F. Bentangan Jarak Waktu dan Tugas Produksi
    Salah satu kesulitan yang akan kita hadapi bila akan menafsirkan suatu teks dari masa silam adalah ‘jarak waktu’ yang membentang antara kita dan zaman teks  itu ditulis.  Latar belakang budaya dan sejarah pengarang tidak sama dengan situasi budaya dan sejarah kita sebagai pembaca. Dalam menafsirkan teks-teks kuno, dunia pengarang dan dunia pembacanya sedemikian berbeda dan berjauhan satu sama lain. Struktur-struktur yang mengkondisikan pengarang tidak dapat kita pastikan dan tidak dapat kita buktikan.
    Meskipun demikian, kita perlu menginsyafi bahwa suatu idnetifikasi total dengan pengarang teks adalah mustahil.

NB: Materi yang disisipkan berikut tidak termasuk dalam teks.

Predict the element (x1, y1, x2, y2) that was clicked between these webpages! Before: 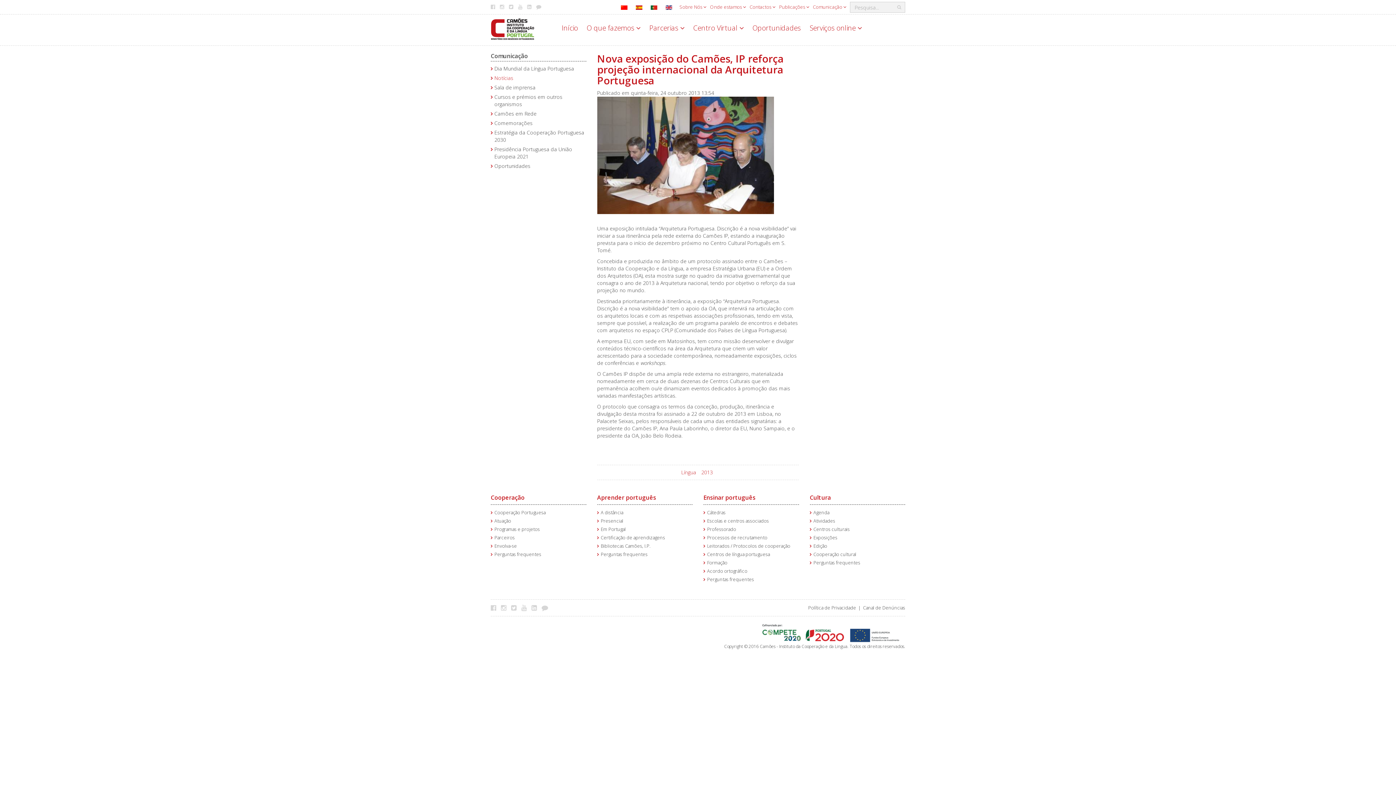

Hermeneutik romantik, Schleiermacher dan Dilthey, berusaha mencapai identifikasi ini, sehingga menafsirkan teks merupakan tugas reproduktif: menghadirkan kembali seluruh perasaan, pikiran, kehendak pengarang seasli mungkin lewat empati dan rekonstruksi.
    Gadamer memperlihatkan bahwa pandangan ini tidak tepat. Ia melihat menafsirkan teks sebagai tugas produksi atau tugas kreatif: kita justru membiarkan diri mengalami perbenturan antara cakrawala kita dan cakrawala pengarang dan dengan cara ini pemahaman kita diperkaya dengan unsur-unsur yang tak terduga.
    Pendapat hermeneutik kontemporer itu dapat dijelaskan sebagai berikut. Bila kita sedang menafsirkan sebuah kata, kita cukup pergi untuk mencari artinya dari kamus. Tetapi pemahaman makna kata dalam sebuah teks kuno bukanlah hal yang mudah. Menurut Hardiman, dalam tulisan di Majalah Basis edisi XXXVII No. 6 (1983), pengarang bisa jadi mempunyai pengandaian-pengandaian yang berbeda dari pengalaman-pengalaman kita sendiri, sehingga makna itu tidak seperti yang kita duga. Objek pemahaman kita, kata kuno itu, berada di luar kategori pemikiran kita, maka kita harus memeriksa kembali pra-paham kita sendiri.
    Ada dua kemungkinan yang dapat terjadi: kita berpegang teguh pada pra-paham kita dan menolak pemahaman baruyang tak terduga; atau pertentangan antara pengandaian pengarang dan pengandaian kita itu justru menyebabkan kita mempertanyakan pra-paham kita dan dengan cara itu justru memperkaya pemahaman kita.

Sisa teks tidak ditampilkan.